While the weeks of fish activity and feeding will have been causing a fish-in cycle of sorts to be occurring in your filter, it remains to be seen what the real result is, since you did not have the information or prior knowledge to perform the cycling systematically. The only way to test this is to obtain a good liquid-reagent based test kit, as C101 has outlined. I too am one who recommends the API Freshwater Master Test Kit as a good one to help beginners get a feel for the real situation in their tank. Its important to realize that you are not just checking this one time to see if your tank system is ok, what you are really doing is -learning- about the single most important baseline set of knowledge for all freshwater hobbyists. It will do you in good stead for many years if you continue to keep tanks.

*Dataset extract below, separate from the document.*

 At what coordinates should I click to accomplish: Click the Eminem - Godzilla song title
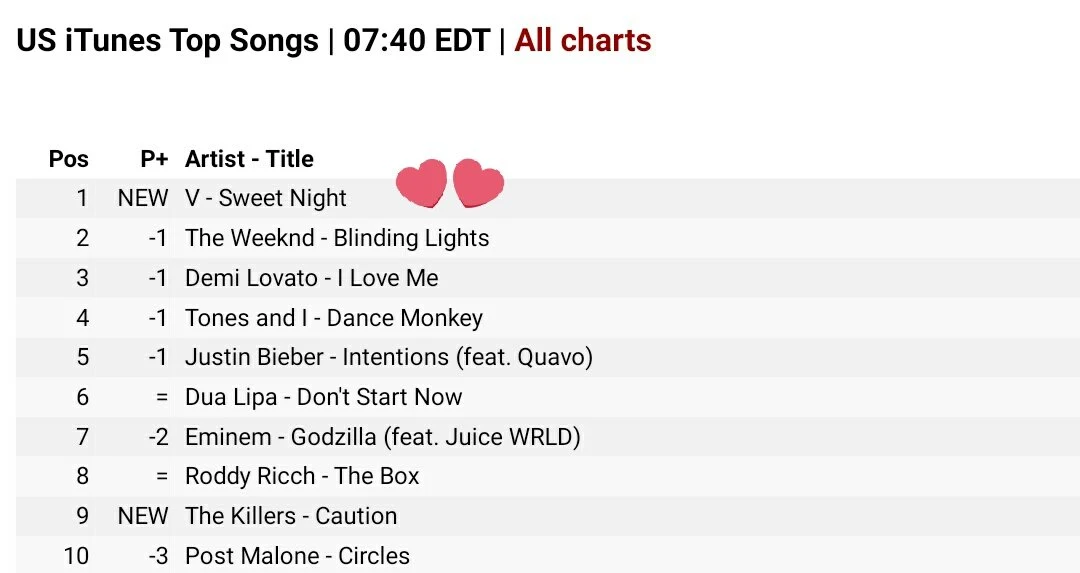click(382, 437)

The other powerful baseline set of skills involves water changes and the maintenance habits that surround them. The water change habit should be established early on as a beginner. If one falls into the bad habit of simply topping up tanks to take care of evaporation, problems will eventually result. Good fish water contains all sorts of minerals and organics and when water evaporates, these are left behind. If not removed periodically, they will build up and the fish will become used to too high a level of them. So the good habit is to always -remove- water, in addition to adding the water that will top up the tank. Not only that but the removal of the water should always take place as a "gravel clean" or "substrate clean" process. Because debris is a bit heavier than water, it will always eventually make its way down to the substrate and collect there. Some of this debris will expose charged ions on a molecular scale and so some chemicals in the water which have charge properties will be attracted to it. This leads to the substrate areas being traps of a sort for all sorts of the things we want to be regularly removing from our tanks.
This is why you always see "gravel siphons" for sale in tropical fish shops. The clear cylinder end is used to "deep clean" the debris out of the gravel and help it to be siphoned off as the water is sucked out of the tank and off to your backyard garden or the drain. Out goes lots of organic debris, which if left in the tank will be broken down to eventually form ammonia and feed in to the nitrogen cycle of the tank. In addition to the organic particles (from excess fish food, fish waste and live plant debris) we also want to remove plenty of unseen things like heavy metal molecules and organic molecules of various sizes. The water can be crystal clear and still contain excess quantities of these things.
So the "weekly gravel-clean-water-change" will be a skill that the members will help you with. The return water should normally be tap water and it should be treated with a good "conditioner" to remove chlorine/chloramines. In the cases where a larger percentage of water has been removed (and this is often quite a good thing) then temperature matching should be carried out, roughly, by testing that the return water feels the same to your hand as the current tank water. This water change skill is not just for weekly maintenance, it is the same procedure that you do in times of concern or crisis. If your test kits show that ammonia or nitrite(NO2) (the two poisons we learn to keep our eye on) have gone above 0.25ppm or 0.30ppm for some reason, then the gravel-clean-water-change (often to the larger tune of 50% to 80% of the tank volume) is best action an aquarist will usually take.
All this hobbyist talk will sound like a lot at first but I promise you that eventually, if you stick with it, you'll be pleasantly surprised at the simplicity of the processes that will make you the master of any size freshwater tank your family wants to have over the years. The members here are great and usually there will be someone happy to share their thoughts and experiences.